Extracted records
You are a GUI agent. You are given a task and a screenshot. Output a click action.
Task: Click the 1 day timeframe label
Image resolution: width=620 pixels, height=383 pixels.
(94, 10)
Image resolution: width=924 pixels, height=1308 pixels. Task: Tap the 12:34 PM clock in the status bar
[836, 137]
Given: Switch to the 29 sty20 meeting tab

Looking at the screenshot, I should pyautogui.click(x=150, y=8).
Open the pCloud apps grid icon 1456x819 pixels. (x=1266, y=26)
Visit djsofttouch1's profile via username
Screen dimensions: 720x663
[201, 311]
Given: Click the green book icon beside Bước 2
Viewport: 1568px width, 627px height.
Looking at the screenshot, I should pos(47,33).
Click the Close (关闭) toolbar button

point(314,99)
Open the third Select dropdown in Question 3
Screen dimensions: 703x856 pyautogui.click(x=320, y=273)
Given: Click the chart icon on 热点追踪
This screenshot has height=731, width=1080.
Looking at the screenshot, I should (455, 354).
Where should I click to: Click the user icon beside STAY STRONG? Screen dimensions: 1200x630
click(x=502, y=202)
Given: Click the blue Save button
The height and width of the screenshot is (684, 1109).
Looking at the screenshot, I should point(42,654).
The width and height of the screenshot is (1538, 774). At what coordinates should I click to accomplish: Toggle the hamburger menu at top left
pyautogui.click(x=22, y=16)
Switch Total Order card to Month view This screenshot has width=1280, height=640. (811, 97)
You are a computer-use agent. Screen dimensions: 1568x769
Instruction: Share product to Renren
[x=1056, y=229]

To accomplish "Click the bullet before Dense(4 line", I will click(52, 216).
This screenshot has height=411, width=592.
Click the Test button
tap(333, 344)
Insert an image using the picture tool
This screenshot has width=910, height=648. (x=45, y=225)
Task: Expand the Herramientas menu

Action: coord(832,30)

> **To do**:
Every line of the data above is to be repeated exactly.

> **Task result**:
You are a GUI agent. You are given a task and a screenshot. Output a click action.
Task: Click the 1 day timeframe label
Image resolution: width=620 pixels, height=383 pixels.
(94, 10)
Image resolution: width=924 pixels, height=1308 pixels. Task: Tap the 12:34 PM clock in the status bar
[836, 137]
Given: Switch to the 29 sty20 meeting tab

Looking at the screenshot, I should pyautogui.click(x=150, y=8).
Open the pCloud apps grid icon 1456x819 pixels. (x=1266, y=26)
Visit djsofttouch1's profile via username
Screen dimensions: 720x663
[201, 311]
Given: Click the green book icon beside Bước 2
Viewport: 1568px width, 627px height.
Looking at the screenshot, I should pos(47,33).
Click the Close (关闭) toolbar button

point(314,99)
Open the third Select dropdown in Question 3
Screen dimensions: 703x856 pyautogui.click(x=320, y=273)
Given: Click the chart icon on 热点追踪
This screenshot has height=731, width=1080.
Looking at the screenshot, I should (455, 354).
Where should I click to: Click the user icon beside STAY STRONG? Screen dimensions: 1200x630
click(x=502, y=202)
Given: Click the blue Save button
The height and width of the screenshot is (684, 1109).
Looking at the screenshot, I should point(42,654).
The width and height of the screenshot is (1538, 774). At what coordinates should I click to accomplish: Toggle the hamburger menu at top left
pyautogui.click(x=22, y=16)
Switch Total Order card to Month view This screenshot has width=1280, height=640. (811, 97)
You are a computer-use agent. Screen dimensions: 1568x769
Instruction: Share product to Renren
[x=1056, y=229]

To accomplish "Click the bullet before Dense(4 line", I will click(52, 216).
This screenshot has height=411, width=592.
Click the Test button
tap(333, 344)
Insert an image using the picture tool
This screenshot has width=910, height=648. (x=45, y=225)
Task: Expand the Herramientas menu

Action: coord(832,30)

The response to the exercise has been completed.